Friday, May 8, 2020

Finish It Friday ~ Very Belated Christmas Vest

Last fall I got it in my head to make a Fair Isle vest for C for Christmas. I bought the yarn for the vest I had in mind—a self-striping green—and went in search of a pattern. Unfortunately, I couldn't find a pattern that met my mental image—knit in the round, with worsted weight yarn, with an abstract repeating pattern. So I took a pattern for a striped vest, added a fair isle pattern from a cowl (plus one stitch for the vest) and voila!




Or maybe not quite voila, but a lot of labor later…

This pattern required a lot of knitting techniques that were new to me, including kirchener stitching, tubular bind-offs, and a few short rows of working on the back of the patterned knitting, carrying the yarn across the front. I did not like that at all (which kind of made the next and most scary new tecnique a little easier to swallow, since it allowed me to knit most of the vest in the round. The scariest new thing I learned was a steek (actually three steeks), which, for the uninitiated, is a part of your knitting that you make with the intention of cutting it later. With scissors. The idea is you knit your whole project in a tube, then cut, in this case, the arm holes and neck V. It is a little magical, but also terrifying. When I first heard about steeks a long, long time ago when my local yarn store was offering a class in it, I thought it was barbaric. Now that I've done one myself, I still think it's barbaric. 

I chose to machine-sew the reinforcement stitches for my steeks. I didn't know enough when I knitted them to alternate colors, and just knitted right through with green, carrying the orange across the back. I figured machine stitching would be my best bet for anchoring those floating little bits of yarn. It worked pretty alright, though I did end up with a few loose threads I had to weave in afterward.

Then I did the cutting. Oh, my heart. I had a moment when I thought I'd cut through the shoulder stitches and almost had a stroke. I don't think I can handle this level of stress from my leisure activities.

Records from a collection
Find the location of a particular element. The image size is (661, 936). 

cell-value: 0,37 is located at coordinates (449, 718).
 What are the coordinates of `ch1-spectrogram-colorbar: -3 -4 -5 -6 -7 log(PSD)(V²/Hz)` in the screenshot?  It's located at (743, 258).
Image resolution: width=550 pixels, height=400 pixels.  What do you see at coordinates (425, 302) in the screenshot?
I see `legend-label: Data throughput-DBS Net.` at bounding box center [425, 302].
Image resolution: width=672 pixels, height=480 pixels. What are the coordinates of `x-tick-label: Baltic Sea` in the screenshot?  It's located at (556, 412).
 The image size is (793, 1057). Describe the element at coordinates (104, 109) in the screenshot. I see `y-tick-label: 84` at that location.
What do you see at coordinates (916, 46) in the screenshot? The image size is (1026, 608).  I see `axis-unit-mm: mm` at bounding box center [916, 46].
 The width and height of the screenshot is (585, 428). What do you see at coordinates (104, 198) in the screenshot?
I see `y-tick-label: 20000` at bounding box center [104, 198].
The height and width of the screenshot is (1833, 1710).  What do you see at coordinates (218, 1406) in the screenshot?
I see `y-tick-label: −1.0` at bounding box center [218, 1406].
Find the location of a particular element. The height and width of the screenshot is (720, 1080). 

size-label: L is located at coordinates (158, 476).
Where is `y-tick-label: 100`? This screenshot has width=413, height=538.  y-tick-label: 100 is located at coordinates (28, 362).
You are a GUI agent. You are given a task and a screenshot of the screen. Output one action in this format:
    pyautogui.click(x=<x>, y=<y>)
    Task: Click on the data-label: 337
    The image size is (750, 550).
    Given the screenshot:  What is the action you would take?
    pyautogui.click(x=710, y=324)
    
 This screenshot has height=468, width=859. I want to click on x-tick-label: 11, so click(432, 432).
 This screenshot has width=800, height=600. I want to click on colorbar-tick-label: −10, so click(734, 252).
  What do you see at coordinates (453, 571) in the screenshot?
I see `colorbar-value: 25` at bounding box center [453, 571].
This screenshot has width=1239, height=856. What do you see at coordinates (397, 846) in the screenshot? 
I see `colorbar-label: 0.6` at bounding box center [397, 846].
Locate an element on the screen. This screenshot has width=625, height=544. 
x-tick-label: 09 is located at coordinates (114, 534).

[Try it] Rewrite the passage of the Christmas vest post between "I chose to machine-sew" and "my leisure activities.", inclusive, with "orange" changed to "white".

[Result of this exercise]
I chose to machine-sew the reinforcement stitches for my steeks. I didn't know enough when I knitted them to alternate colors, and just knitted right through with green, carrying the white across the back. I figured machine stitching would be my best bet for anchoring those floating little bits of yarn. It worked pretty alright, though I did end up with a few loose threads I had to weave in afterward.

Then I did the cutting. Oh, my heart. I had a moment when I thought I'd cut through the shoulder stitches and almost had a stroke. I don't think I can handle this level of stress from my leisure activities.